O período dos primeiros mil dias, que vai desde a concepção até os dois anos de idade da criança, é tido como o momento oportuno no qual as bases para a saúde, o crescimento e o desenvolvimento saudáveis são estabelecidas para toda a vida. Nesse intervalo estratégico, há uma janela de oportunidades e de alta plasticidade, por ser uma fase aberta a diversas intervenções para o desenvolvimento imunológico e neurológico1.
Apesar da crescente compreensão do papel da microbiota intestinal durante o período que engloba os primeiros mil dias, ainda há muito o que se decifrar sobre as composições do microbioma durante a gestação, nascimento e primeira infância. Os fatores pré-natais positivos ou negativos são os primeiros implicados diretamente nos mil dias, dentre eles a nutrição materna, a presença de deficiências de micro e macro nutrientes bem como suas suplementações, obesidade, tabagismo e uso de antibióticos durante a gravidez. Já dentre os fatores perinatais, destaca-se o tipo de parto, vaginal ou por cesariana, sendo que este primeiro mostrou ter mais efeitos positivos, devido à grande variedade de microrganismos colonizadores na composição da microbiota vaginal materna, auxiliando na capacitação e melhor adequação ao sistema imunológico do recém-nascido1,2.
Após o nascimento, ainda durante o período neonatal, o clampeamento tardio, o contato pele a pele imediato e o aleitamento materno exclusivo e na primeira hora de vida são medidas que exercem efeitos benéficos na microbiota. O leite materno estimula o desenvolvimento mais equilibrado da microbiota na fase inicial dos primeiros mil dias, principalmente devido ao seu alto teor de oligossacarídeos únicos2,3.

^^^^

LISTA DE ATIVIDADES:
A. Resuma em duas frases o trecho sobre os primeiros mil dias.
B. Devolva, sem alterações, a parte do trecho sobre os primeiros mil dias que começa nas palavras "O período dos" e termina após "imunológico e neurológico1.".

DADOS DE ENTRADA:

^^^^

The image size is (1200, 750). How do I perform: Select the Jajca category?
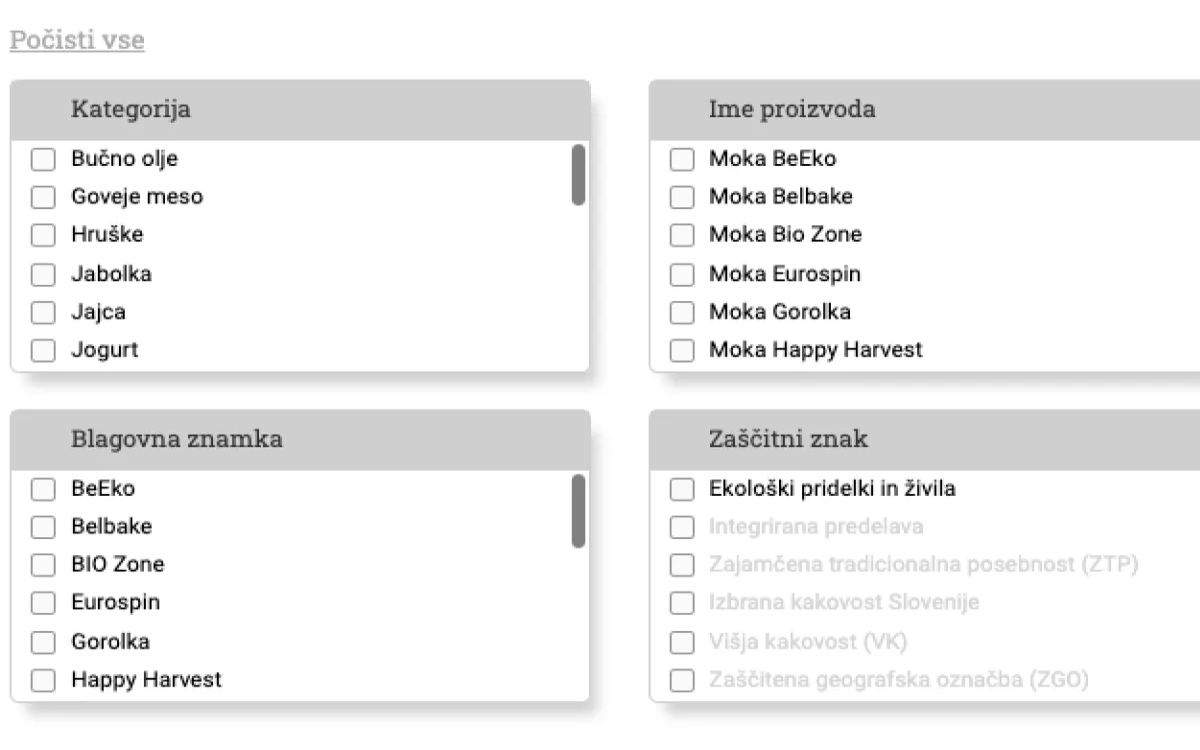pyautogui.click(x=43, y=312)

^^^^

RESPOSTAS POR TAREFA:
A. Os primeiros mil dias, da concepção aos dois anos de idade, são considerados o momento em que se estabelecem as bases para a saúde, o crescimento e o desenvolvimento por toda a vida. O parto vaginal mostrou mais efeitos positivos que a cesariana, e medidas após o nascimento, como o contato pele a pele imediato e o aleitamento materno exclusivo, beneficiam a microbiota.

B.
O período dos primeiros mil dias, que vai desde a concepção até os dois anos de idade da criança, é tido como o momento oportuno no qual as bases para a saúde, o crescimento e o desenvolvimento saudáveis são estabelecidas para toda a vida. Nesse intervalo estratégico, há uma janela de oportunidades e de alta plasticidade, por ser uma fase aberta a diversas intervenções para o desenvolvimento imunológico e neurológico1.